The International Energy Agency (IEA) reported in November that 775 million people don’t have electricity or about 10% of the world’s estimated current population of 7.9 billion. IEA projects 660 million people won’t have access to electricity in 2030, with 85% of those in sub-Saharan Africa. The U.N.’s goal is universal access by 2030.

“And we're going to force [people] off of the things that can get them there,” Harris noted of the U.N. plan. “If we didn't think hydrocarbons could get you off poverty, then why did we give China 10 extra years to use hydrocarbons?

“It doesn't make sense. We have to take more consideration of the poor.”

Harris, who serves as a member of the President’s Working Group for Financial Markets and as an advisor to the New York Federal Reserve, also outlined the possibility of conflict with China and the likelihood of further interest rate increases.

War with China?

On relations with China, the subject of a recent congressional hearing, Harris said that the country’s strategy has evolved from economic “collaboration and cooperation” to the next phase of its 100-year plan: competition.

Right now, “they're on a competitive basis and we're still operating on a collaborative basis,” he said.

He added that “we're probably going to be at war with China sometime over the next 10 years. Obviously, we're going to try to avoid that, but it's probably the highest scenario.”

China is 40% of the world market for stocks and bonds. “They're coming out of a very weak economic and financial-market history” of a 1% rate of return for the past decade and may have “made a major blunder in how they handled COVID.”

Nonetheless, “it's the first time that America has had a rival our size. And right now, everything is negative.”

Investing in hydrocarbons

Echoing comments made on March 7 by Hess Corp. CEO John Hess, Harris also suggested that the lack of investment in oil and gas remains problematic.

About a year ago, many of the largest private-equity sources resolved to no longer invest in oil and gas exploration. “And that was not because they'd done some kind of study that said it was not ideal to do it.”

Instead, many large funds that invest in private equity firms’ fund-raisers—“a lot of them in Europe and in California—basically held them hostage and said, ‘If you do not put this clause into your new fund, then we won’t commit.’”

For a private equity firm wanting to raise a $20-billion fund, “you have to have several $500-million commitments.” The choice was to not hit the fund-raise target “or capitulating to this new factor.”

It was a win, though, for fund managers like Utimco that continued to invest in oil and gas. “As soon as [the others withdrew], hydrocarbon [prices] soar and everything else plunges. So I think that [position] has weakened a little bit.”

Federal funds rate

Harris also addressed interest rates, which he said are likely to rise. 

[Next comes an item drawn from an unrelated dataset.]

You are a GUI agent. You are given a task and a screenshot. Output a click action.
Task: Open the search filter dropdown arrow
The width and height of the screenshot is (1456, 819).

“The Fed is still committed to getting the inflation rate down to 2%,” he said. “The advisers are skeptical that they're going to be able to achieve that without hurting growth too much.”

But, “they’re going for [a federal funds rate of] 500 basis points, minimum, unless something blows up. They've gotten to 475; we'll go to five this [month] probably or more.”

The direction that inflation was heading while coming out of COVID needs to avoid the direction the U.S. was heading in the 1960s, which led to mortgage rates of more than 30% by the early 1980s, he said.

“We just have to make sure we don't make the same mistakes that we made then.”

He expects a new floor at 3%. “Then, you'll have the markets sort of gather around that,” he said.